" "

Octave Phono Module

Jak już pisałem, sam używam dwóch przedwzmacniaczy gramofonowych nie kosztujących majątku. Jeden z nich (ESE Lab) jest wyraźnie tańszy od Octave, drugi (GrandiNote) nieco droższy. Każdy z nich jest dowodem na to, że za jeszcze w miarę rozsądne, jak na poziom high end, pieniądze można zaoferować urządzenia, które nie zawiodą nawet w wysokiej klasy systemach. Przedwzmacniacz Octave Phono Module oferuje brzmienie z naprawdę wysokiej półki, co kwalifikuje go do pracy w niejednym high-endowym systemie. Nawet zestawiony z absolutnie topową wkładką, Analog Relax EX-1000, niemiecki produkt spisywał się doskonale. Klasa brzmienia w tym przypadku to tylko jedna z niekwestionowanych zalet.

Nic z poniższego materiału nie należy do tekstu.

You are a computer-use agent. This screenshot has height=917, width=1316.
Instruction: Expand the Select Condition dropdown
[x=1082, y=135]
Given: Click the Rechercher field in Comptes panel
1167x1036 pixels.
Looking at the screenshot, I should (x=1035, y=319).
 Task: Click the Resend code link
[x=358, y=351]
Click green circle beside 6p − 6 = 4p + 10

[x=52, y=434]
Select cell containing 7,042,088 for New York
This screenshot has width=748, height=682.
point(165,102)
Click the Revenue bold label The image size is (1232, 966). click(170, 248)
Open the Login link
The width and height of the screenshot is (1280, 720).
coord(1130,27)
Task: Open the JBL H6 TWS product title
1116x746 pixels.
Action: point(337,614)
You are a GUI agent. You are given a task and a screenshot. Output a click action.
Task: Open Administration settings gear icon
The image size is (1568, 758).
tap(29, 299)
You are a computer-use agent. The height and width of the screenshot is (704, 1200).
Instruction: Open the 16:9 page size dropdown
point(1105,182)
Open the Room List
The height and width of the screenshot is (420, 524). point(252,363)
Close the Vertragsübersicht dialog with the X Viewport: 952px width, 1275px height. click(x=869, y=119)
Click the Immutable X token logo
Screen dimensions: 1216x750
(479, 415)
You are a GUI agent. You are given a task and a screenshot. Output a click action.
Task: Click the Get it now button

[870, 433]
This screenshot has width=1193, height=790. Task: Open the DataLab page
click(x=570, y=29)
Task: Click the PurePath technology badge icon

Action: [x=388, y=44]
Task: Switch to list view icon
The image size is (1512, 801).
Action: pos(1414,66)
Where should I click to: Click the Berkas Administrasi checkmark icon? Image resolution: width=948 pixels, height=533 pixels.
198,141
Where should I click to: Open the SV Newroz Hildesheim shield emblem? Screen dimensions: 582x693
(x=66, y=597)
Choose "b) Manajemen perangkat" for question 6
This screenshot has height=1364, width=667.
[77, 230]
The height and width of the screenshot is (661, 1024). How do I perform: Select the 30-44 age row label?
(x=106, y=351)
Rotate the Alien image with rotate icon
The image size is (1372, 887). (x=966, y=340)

Drugą jest wyjątkowa funkcjonalność, a raczej możliwość doboru komponentów tak, by idealnie pasowały do potrzeb danego użytkownika. Jest to możliwe dzięki łatwej instalacji i szerokiemu wyborowi dostępnych modułów, z których jeden rozszerza możliwości Octave Phono Module również o funkcję przedwzmacniacza liniowego. Jeśli więc szukacie przedwzmacniacza gramofonowego z tej, a nawet i nieco wyższej półki cenowej, absolutnie nie  powinniście w swoich poszukiwaniach pominąć tego wyjątkowego produktu Andreasa Hofmanna.